Рассказ божка-хранителя был прерван самым неподобающим образом. На поляну из сплетения окаймлявших ее зарослей вывалились двое низкорослых, длиннобородых мужчин с дымно горящими факелами. Увидав странную компанию со стоявшими перед ней на задних лапах сусликом и статуэткой Ханумана, они проявили завидную сообразительность. Сбоку у каждого висело по длинной кривой сабле, однако ни один и не подумал хвататься за оружие. Вместо этого они дружно бросились наутек, вопя и завывая на весь лес:
– Слуги Ханумана украли Тершу! Терша в лапах окаянного Ханумана! Хануман! Хануман-истребитель! Конец! Конец всему! Тревога! Тревога! Караул! Хануман схватил Тершу!.. – и так далее в разнообразных сочетаниях. Они улепетывали с такой быстротой, что даже Конан, гордившийся своей отменной реакцией, на сей раз не успел бы ничего сделать.

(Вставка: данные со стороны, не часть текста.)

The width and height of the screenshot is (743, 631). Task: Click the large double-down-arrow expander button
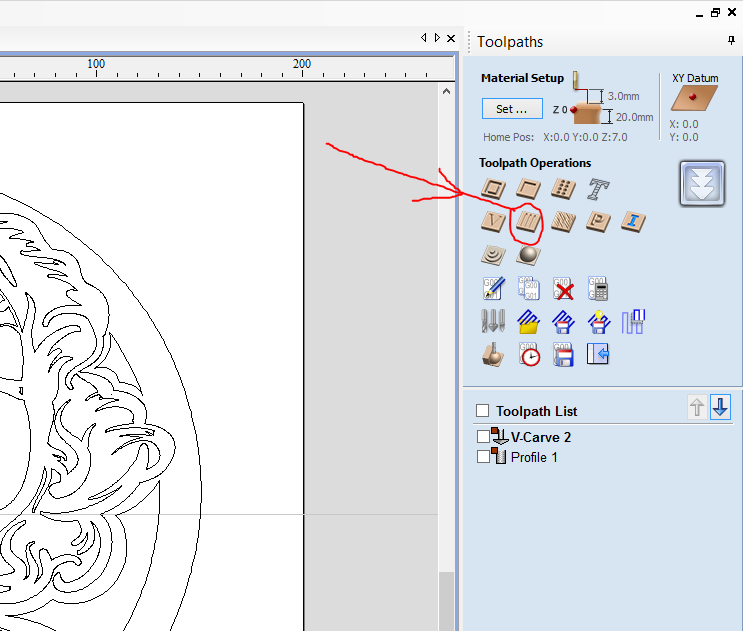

Не медля ни секунды, пятеро спутников вскочили в седла. «Суслик» Терша сам вскочил на грудь к Скарфену и, пронзительно вереща, вцепился в него всеми четырьмя лапками. Шпоры впились в бока коней; отряд полетел в темноту. Надо было идти на прорыв.
Счастье еще, что в кипарисовом лесу почти не оказалось подлеска – иначе кони точно переломали бы ноги. Несколько раз отряд Конана натыкался на факельщиков, однако всякий раз скорость и темнота помогали избегнуть схватки.
Конан понимал, что искать счастья на горных тропах бесполезно – лучше попытаться вырваться в долину. К утру они уже будут далеко; и потому, когда склон стал понижаться, он не раздумывая повернул скакуна под уклон.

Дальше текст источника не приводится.